** BEGIN Text shown **
3. The Advanced Stage (in two parts)

(d) Refined Skill – Points to look for: Players performing skill close to ideal re form and speed. Performance is very consistent, precision is high under demanding/complex/varied conditions and situations. Only minor fine tuning needed to optimise skill usage. Focus by player now not on skill but on using it in games (skillfully), even making quick adjustments if needed. Players can now reflect on how well they can correct errors in technique and ability. Players need to be – Bbexposed to demanding complex/competitive scenarios that require high level usage. By now they can be able to solve problems they encouter. If they can they are at ‘Step 6’ – perform the skill very well, at speed, under fatigue, under pressure consistently.
** END Text shown **
| Short task A |
From the passage on the advanced stage of skill learning, list each way a player at 'Step 6' performs the skill.
| Short task B |
Write the next part of the passage on the advanced stage of skill learning, picking up right after its final sentence.
The material that follows comes from a separate source and has no connection to the coaching passage above.
** BEGIN Raw data **
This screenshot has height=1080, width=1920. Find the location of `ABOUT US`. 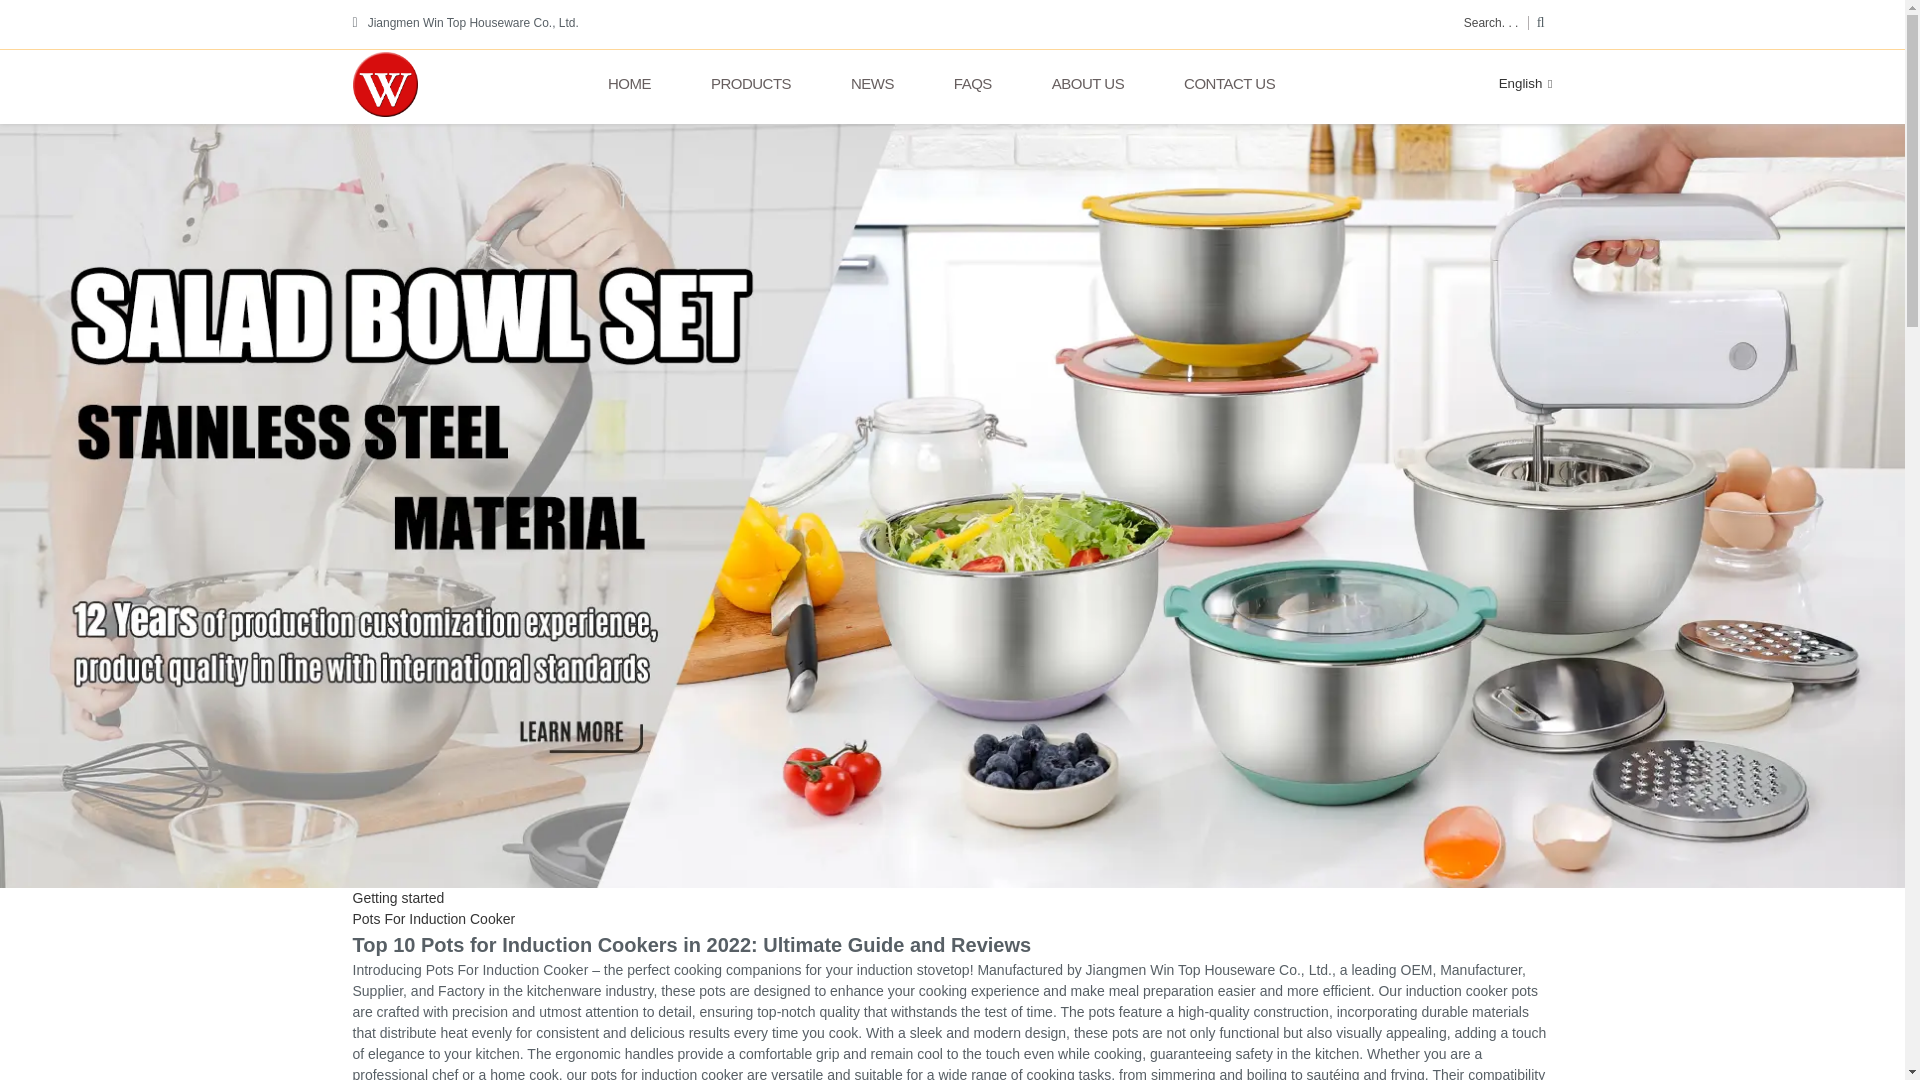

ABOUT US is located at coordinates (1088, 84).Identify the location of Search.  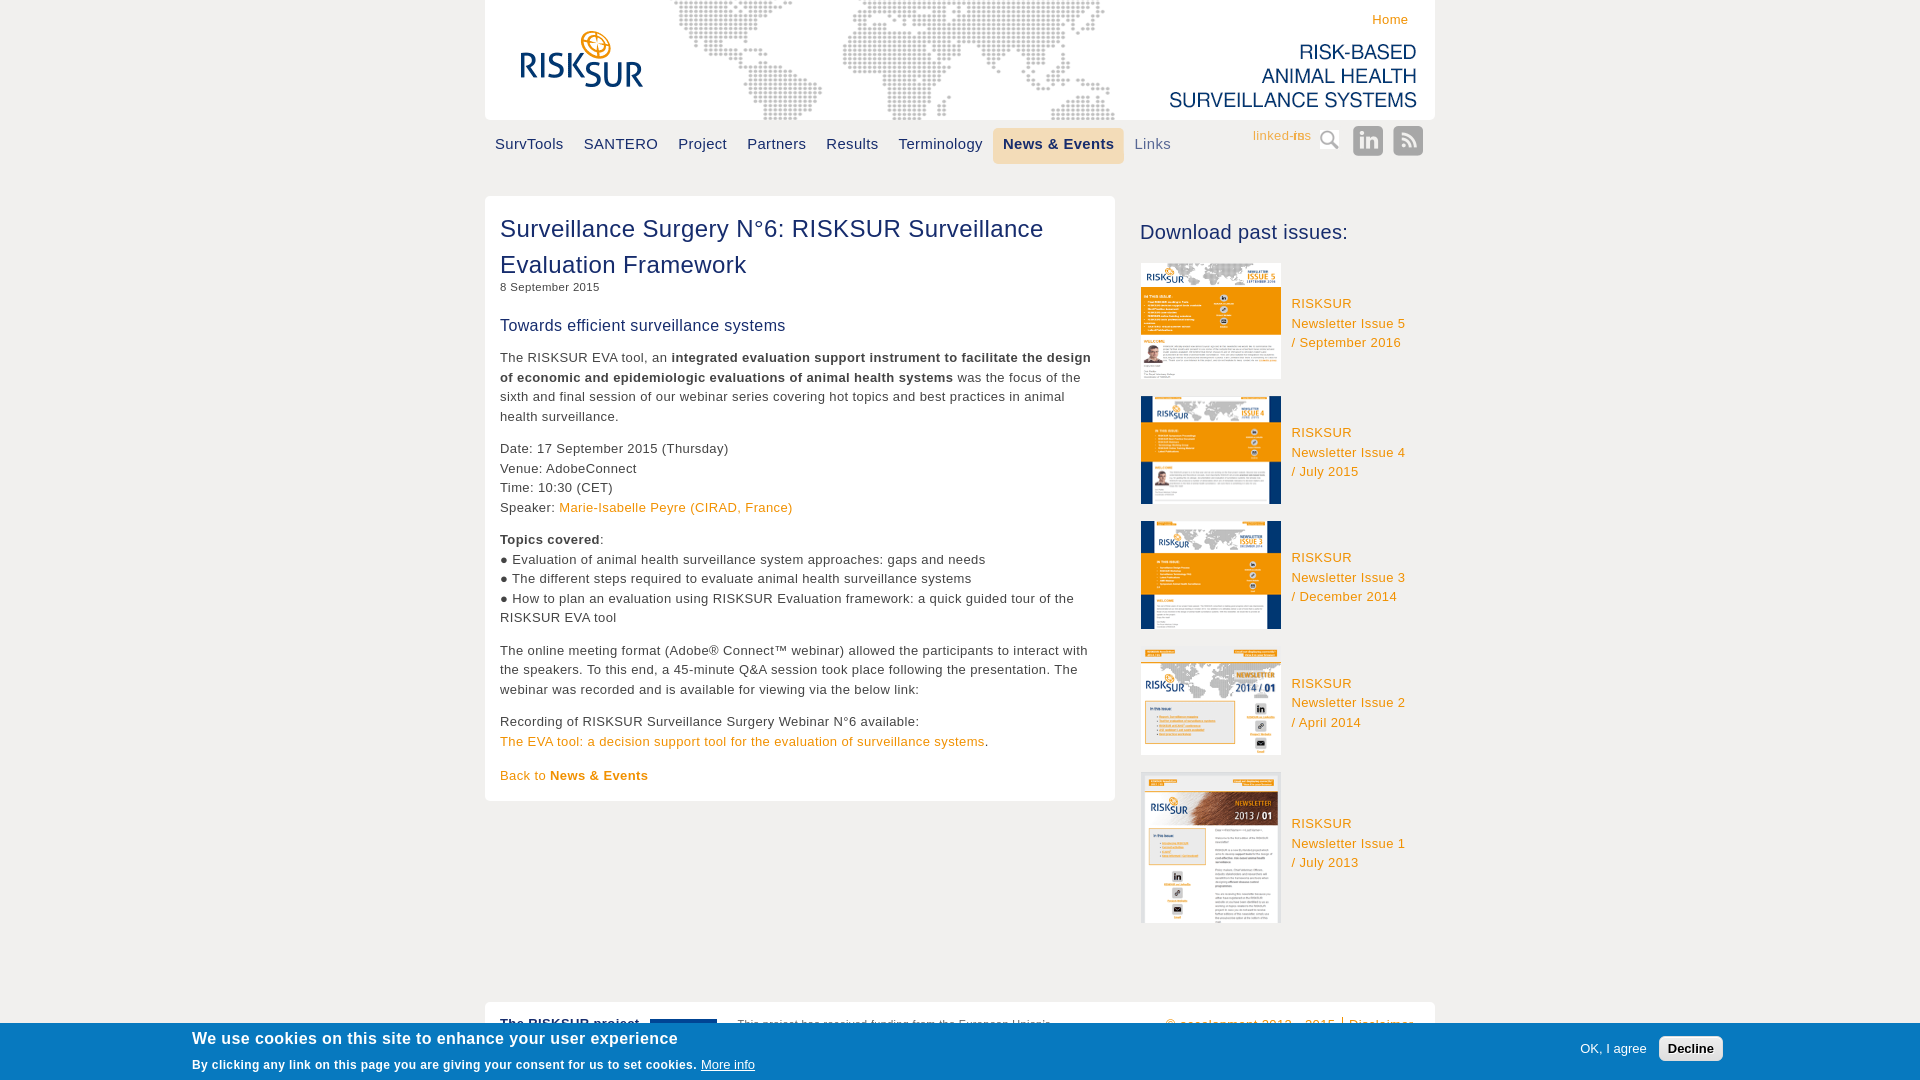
** END Raw data **
| Right answer A |
- very well
- at speed
- under fatigue
- under pressure
- consistently

| Right answer B |
(e) Independent Creative Skill – Points to look for: This stage/step is only achieved by elite players, eg, Gooch Cooper, Peter Canavan, Nessi, Ronaldo, Sony Bill Williams. Their performance is ideal with a distinct and efficient personal style. Players need to be – Be exposed to complex, demanding competitive situations which require Perfect Performance Skill Usage. Often players need to develop own solutions.

Thus skill in stages/step requires much time and volume of practice to reach higher levels.

Fewer players reach Step 7/Creative Advanced Stages; other reach a step/stage and regress back before moving forward again.

Progress is not age-related, it is maturation related, eg, some county players at the same age could be at different levels of skill development.

Why? Skill is Not Chronological.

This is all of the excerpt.